• Document segment:
....
Cross-Modal Self-Supervised Learning with Effective Contrastive Units for Point Clouds
摘要
评审与讨论
This paper delves into the utilization of self-supervised learning (SSL) for enhancing 3D perception tasks, notably 3D object detection and LiDAR semantic segmentation. The authors categorize the prevailing techniques into three distinct clusters: 1) single modality SSL, 2) cross-modality SSL, and 3) multi-modality SSL. The authors assert a noteworthy conclusion, i.e., “the cross-modality wins over the single modality and multi-modality”. To verify it, the authors show empirical results along with the pre-training time of several existing SSL methods.
To augment the efficiency of SSL, the authors introduce instance-aware and similarity-balanced contrastive units. This allows for more nuanced, instance-level contrastive pre-training with an equilibrium in sampling. Preliminary heuristic strategies are employed to distinguish instances abundant in geometric details from LiDAR point clouds devoid of ground data. Subsequently, a multi-layer perceptron is harnessed as the projection apparatus to equate image and point features for the instance-aware contrastive units to formulate the contrastive objective.
Acknowledging the inherent long-tailed distribution in self-driving scenarios, a proposal is made by the authors to ensure a balance between the foreground and background points via similarity-balanced sampling. Several experiments are conducted on the Waymo Open Dataset, nuScenes, SemanticKITTI, and ONCE.
优点
- This work targets the theme of self-supervised learning on point clouds, which is an interesting yet important topic.
- The proposed instance-aware and similarity-balanced contrastive learning is intuitive and very-motivated.
- The proposed approach is validated on four popular 3D perception databases.
缺点
- Portions of the proposed design appear derivative. A deeper exploration highlighting the unique attributes in contrast to existing methodologies is conspicuously absent.
- The paper occasionally falters in its logical progression, potentially hampering comprehension.
- The comparative analysis and literature review with contemporary and pertinent research is not adequately exhaustive.
问题
-
Q1: In [Sec. 2.1, Image Feature Representation], the justification for employing "a frozen pre-trained network as the image encoder" seems ambiguous. The SLidR paper [R1] has previously concluded similar findings. Could the authors elucidate their rationale for placing these statements at the onset of the Methodology section?
....
• Data block:
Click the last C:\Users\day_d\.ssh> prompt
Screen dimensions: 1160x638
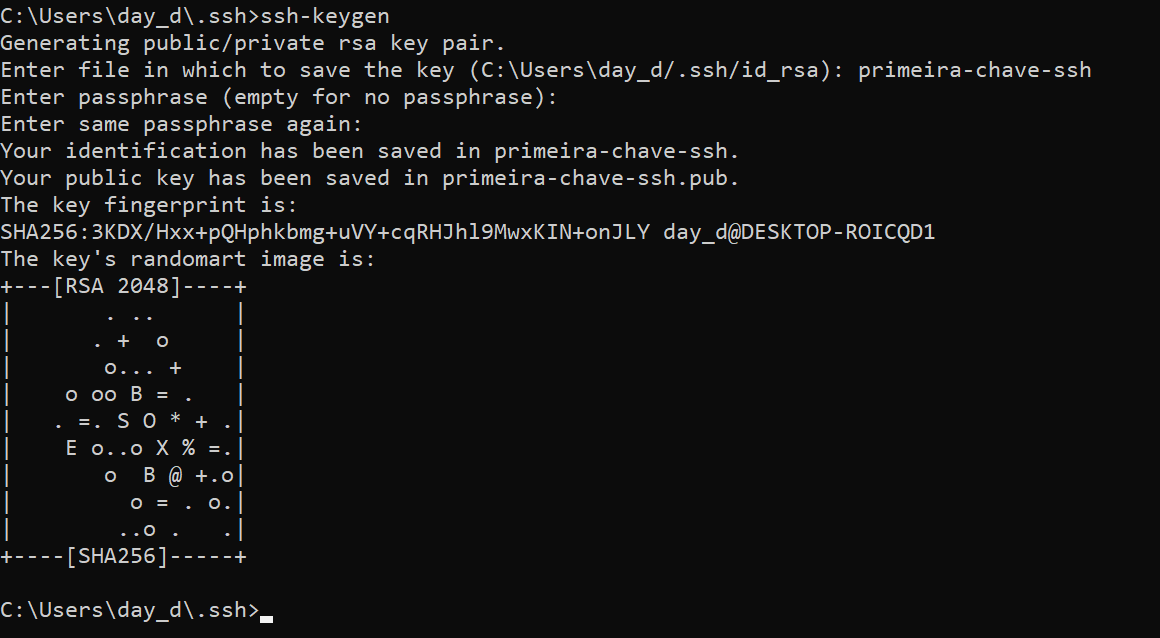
....
• Challenge 1:
Please summarize the paper review in two sentences.
• Challenge 2:
Print the stretch of the paper review from "- The proposed instance-aware" through "not adequately exhaustive.", word for word.

• Task answer 1:
The review describes a paper that applies self-supervised learning to 3D perception tasks, asserts that cross-modality SSL wins over single-modality and multi-modality SSL, and introduces instance-aware and similarity-balanced contrastive units evaluated on the Waymo Open Dataset, nuScenes, SemanticKITTI, and ONCE. The reviewer credits the interesting topic, the intuitive contrastive design, and the validation on four popular databases, but finds parts of the design derivative, the logical progression occasionally faltering, and the comparison with related research not exhaustive enough.

• Task answer 2:
- The proposed instance-aware and similarity-balanced contrastive learning is intuitive and very-motivated.
- The proposed approach is validated on four popular 3D perception databases.
缺点
- Portions of the proposed design appear derivative. A deeper exploration highlighting the unique attributes in contrast to existing methodologies is conspicuously absent.
- The paper occasionally falters in its logical progression, potentially hampering comprehension.
- The comparative analysis and literature review with contemporary and pertinent research is not adequately exhaustive.